Jum'at, 02 April 2021 - 08:32 WIB
loading...
Marwan Barghouti, Militan Dipenjara Israel tapi Jadi Capres Palestina
Marwan Barghouti, 61, militan yang dipenjara seumur hidup di Israel tapi menjadi calon presiden Palestina. Foto/Al Monitor
A A A
YERUSALEM - Marwan Barghouti, 61, adalah seorang militan Palestina yang saat ini menjalani hukuman penjara seumur hidup di Israel. Sosoknya kini populer karena menjadi calon presiden (capres) Palestina.

Dia telah memutuskan hubungan dengan Fattah, partai politik yang mengontrol Otoritas Palestina, Rabu malam.

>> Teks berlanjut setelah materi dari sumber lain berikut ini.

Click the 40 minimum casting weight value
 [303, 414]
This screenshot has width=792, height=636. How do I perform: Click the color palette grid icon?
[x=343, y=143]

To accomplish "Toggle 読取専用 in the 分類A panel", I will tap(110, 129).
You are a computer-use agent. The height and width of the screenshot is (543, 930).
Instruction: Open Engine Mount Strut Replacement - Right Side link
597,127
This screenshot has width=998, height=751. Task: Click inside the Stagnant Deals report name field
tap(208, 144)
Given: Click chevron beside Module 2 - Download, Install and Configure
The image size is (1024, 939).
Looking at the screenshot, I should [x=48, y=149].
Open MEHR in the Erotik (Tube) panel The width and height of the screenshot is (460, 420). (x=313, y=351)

Manuver politiknya telah meningkatkan perebutan kekuasaan dan meredupkan harapan partai itu untuk mempertahankan monopoli kekuasaan dalam pemilu parlemen Palestina.



Barghouti sudah lama menjadi tokoh yang dihormati di Fatah, partai sekuler yang menjalankan Otoritas Palestina dan didirikan bersama oleh Yasser Arafat, mantan pemimpin Palestina. Meskipun menjalani hukuman seumur hidup di penjara Israel, Barghouti sangat dihormati di antara banyak kader partai dan diharapkan menjadi presiden Palestina di masa depan.

Pada Rabu malam, anggota Fatah yang bertindak atas namanya memutuskan hubungan dengan partai, membentuk faksi sendiri dan melakukan pendaftaran pemilu secara terpisah yang akan bersaing dengan Fatah dalam pemilu bulan Mei mendatang. Ini menjadi tantangan langsung bagi pemimpin Fatah saat ini; Mahmoud Abbas, 85, yang juga Presiden Otoritas Palestina.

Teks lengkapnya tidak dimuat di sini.